- Activity
Go through the listing below and gather every line with the word "calendar".

- Dataset excerpts
====================
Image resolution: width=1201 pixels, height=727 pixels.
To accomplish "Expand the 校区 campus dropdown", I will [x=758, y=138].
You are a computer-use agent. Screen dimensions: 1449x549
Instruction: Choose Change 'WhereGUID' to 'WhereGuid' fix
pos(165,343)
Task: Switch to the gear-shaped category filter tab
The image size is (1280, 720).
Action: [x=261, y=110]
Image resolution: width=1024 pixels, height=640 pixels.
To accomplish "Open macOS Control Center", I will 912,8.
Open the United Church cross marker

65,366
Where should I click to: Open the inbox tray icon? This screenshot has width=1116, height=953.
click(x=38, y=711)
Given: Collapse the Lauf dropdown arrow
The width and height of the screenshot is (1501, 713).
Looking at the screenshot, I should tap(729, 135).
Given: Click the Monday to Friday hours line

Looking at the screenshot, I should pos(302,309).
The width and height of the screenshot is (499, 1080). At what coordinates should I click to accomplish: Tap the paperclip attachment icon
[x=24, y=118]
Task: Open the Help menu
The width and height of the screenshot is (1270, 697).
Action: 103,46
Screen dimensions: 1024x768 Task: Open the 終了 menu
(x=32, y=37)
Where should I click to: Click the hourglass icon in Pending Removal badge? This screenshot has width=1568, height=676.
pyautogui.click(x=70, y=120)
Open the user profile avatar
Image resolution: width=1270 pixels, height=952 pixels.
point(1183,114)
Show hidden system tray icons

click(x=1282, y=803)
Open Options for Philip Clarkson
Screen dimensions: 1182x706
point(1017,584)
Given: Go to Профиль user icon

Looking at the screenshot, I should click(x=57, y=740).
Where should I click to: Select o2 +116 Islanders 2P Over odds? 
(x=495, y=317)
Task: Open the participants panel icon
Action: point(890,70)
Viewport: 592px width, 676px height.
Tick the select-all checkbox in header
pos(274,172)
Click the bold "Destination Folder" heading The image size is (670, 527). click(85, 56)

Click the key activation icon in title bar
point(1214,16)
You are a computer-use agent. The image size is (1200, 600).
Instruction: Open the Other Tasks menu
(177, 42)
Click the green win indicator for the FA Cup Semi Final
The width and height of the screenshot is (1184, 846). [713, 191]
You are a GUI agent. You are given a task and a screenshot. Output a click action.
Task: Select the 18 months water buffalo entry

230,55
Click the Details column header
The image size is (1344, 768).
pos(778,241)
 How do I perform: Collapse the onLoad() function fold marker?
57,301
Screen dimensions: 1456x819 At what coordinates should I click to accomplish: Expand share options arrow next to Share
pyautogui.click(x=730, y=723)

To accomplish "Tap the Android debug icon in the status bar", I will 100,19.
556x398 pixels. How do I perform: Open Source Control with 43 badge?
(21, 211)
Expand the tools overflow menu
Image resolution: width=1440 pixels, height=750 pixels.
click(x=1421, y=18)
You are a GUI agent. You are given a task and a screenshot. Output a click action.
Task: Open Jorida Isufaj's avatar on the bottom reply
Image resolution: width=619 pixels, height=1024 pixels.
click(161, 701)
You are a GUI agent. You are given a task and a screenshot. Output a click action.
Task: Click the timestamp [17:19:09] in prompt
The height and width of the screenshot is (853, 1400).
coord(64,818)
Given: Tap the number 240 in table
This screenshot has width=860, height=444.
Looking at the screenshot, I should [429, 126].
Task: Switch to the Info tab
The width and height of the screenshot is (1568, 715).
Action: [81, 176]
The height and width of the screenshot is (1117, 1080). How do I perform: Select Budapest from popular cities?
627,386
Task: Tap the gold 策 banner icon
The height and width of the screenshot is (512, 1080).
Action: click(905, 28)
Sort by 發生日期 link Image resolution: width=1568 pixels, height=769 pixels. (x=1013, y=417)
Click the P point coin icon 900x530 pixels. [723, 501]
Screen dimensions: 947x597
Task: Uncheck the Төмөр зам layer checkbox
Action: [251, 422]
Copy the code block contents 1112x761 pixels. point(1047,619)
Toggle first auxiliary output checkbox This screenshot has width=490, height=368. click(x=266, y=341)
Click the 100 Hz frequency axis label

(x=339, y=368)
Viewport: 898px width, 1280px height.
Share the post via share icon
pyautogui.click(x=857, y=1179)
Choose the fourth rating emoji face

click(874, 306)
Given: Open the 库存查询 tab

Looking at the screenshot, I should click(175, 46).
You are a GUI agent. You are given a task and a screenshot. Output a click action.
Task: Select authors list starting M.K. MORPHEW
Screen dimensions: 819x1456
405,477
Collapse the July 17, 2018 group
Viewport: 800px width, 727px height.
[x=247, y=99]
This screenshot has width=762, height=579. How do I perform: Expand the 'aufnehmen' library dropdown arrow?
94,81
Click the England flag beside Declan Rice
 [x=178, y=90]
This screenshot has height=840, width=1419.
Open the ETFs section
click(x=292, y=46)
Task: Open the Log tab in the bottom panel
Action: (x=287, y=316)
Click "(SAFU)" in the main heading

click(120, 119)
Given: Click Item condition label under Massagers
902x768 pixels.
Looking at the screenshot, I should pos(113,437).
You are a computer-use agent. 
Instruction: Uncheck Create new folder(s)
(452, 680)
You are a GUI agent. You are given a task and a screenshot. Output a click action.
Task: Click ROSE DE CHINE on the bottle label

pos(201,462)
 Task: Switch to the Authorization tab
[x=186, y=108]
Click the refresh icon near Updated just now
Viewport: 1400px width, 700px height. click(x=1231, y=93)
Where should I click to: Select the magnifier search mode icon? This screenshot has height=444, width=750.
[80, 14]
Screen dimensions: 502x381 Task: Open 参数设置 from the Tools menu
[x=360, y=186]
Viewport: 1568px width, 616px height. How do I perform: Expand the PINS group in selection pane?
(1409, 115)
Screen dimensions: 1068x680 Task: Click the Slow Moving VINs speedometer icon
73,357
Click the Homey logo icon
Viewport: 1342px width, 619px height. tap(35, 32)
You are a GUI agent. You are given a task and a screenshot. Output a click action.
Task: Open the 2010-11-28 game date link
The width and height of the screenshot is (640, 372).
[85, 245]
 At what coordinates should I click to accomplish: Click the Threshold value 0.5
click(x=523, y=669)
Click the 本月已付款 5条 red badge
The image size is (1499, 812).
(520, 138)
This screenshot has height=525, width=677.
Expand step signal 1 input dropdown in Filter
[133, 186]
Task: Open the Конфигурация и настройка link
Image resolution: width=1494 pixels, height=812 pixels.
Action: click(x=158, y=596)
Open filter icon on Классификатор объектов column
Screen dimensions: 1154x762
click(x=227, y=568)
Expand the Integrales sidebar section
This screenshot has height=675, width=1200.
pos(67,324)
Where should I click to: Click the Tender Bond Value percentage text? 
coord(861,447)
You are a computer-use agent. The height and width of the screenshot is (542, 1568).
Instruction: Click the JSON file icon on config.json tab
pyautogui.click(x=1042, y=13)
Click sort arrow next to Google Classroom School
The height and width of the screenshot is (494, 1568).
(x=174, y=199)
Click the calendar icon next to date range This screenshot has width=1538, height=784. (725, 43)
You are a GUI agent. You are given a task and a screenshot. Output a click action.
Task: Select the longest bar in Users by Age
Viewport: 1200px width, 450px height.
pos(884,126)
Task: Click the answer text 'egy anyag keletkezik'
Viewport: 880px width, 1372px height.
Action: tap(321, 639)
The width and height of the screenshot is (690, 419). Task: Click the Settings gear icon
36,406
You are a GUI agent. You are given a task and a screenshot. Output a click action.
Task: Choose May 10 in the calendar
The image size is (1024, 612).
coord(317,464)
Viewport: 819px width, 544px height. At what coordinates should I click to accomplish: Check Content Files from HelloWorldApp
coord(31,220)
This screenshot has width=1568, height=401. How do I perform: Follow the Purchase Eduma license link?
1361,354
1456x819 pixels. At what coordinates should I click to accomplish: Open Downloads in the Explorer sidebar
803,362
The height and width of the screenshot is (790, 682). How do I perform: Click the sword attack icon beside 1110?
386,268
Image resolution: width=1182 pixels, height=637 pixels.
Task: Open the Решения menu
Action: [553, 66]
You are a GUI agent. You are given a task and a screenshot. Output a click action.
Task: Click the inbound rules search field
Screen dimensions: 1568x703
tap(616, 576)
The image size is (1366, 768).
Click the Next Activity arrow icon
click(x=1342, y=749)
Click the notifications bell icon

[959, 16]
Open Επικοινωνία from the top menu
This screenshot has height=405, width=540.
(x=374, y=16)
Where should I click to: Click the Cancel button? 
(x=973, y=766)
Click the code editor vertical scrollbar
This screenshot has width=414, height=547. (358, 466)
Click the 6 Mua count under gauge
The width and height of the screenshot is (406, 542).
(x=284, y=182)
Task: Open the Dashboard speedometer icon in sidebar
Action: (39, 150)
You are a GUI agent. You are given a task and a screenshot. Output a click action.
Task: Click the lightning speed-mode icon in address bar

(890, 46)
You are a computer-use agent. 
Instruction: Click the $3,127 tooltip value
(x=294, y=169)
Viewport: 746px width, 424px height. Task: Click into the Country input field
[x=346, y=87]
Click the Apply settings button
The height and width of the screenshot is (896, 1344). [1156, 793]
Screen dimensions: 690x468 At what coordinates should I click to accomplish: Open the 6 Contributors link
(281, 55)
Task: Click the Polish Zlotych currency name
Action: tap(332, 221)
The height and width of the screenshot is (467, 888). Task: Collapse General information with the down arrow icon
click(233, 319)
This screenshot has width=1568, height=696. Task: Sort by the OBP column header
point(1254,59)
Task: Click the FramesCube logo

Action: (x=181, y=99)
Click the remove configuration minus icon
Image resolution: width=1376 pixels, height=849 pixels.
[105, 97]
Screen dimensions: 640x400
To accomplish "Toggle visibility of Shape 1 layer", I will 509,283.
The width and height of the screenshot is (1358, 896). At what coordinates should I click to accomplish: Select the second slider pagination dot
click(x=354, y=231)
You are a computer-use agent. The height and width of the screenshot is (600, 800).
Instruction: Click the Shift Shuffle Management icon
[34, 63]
====================
- Output for this task
Click the calendar icon next to date range This screenshot has width=1538, height=784. (725, 43)
Task: Choose May 10 in the calendar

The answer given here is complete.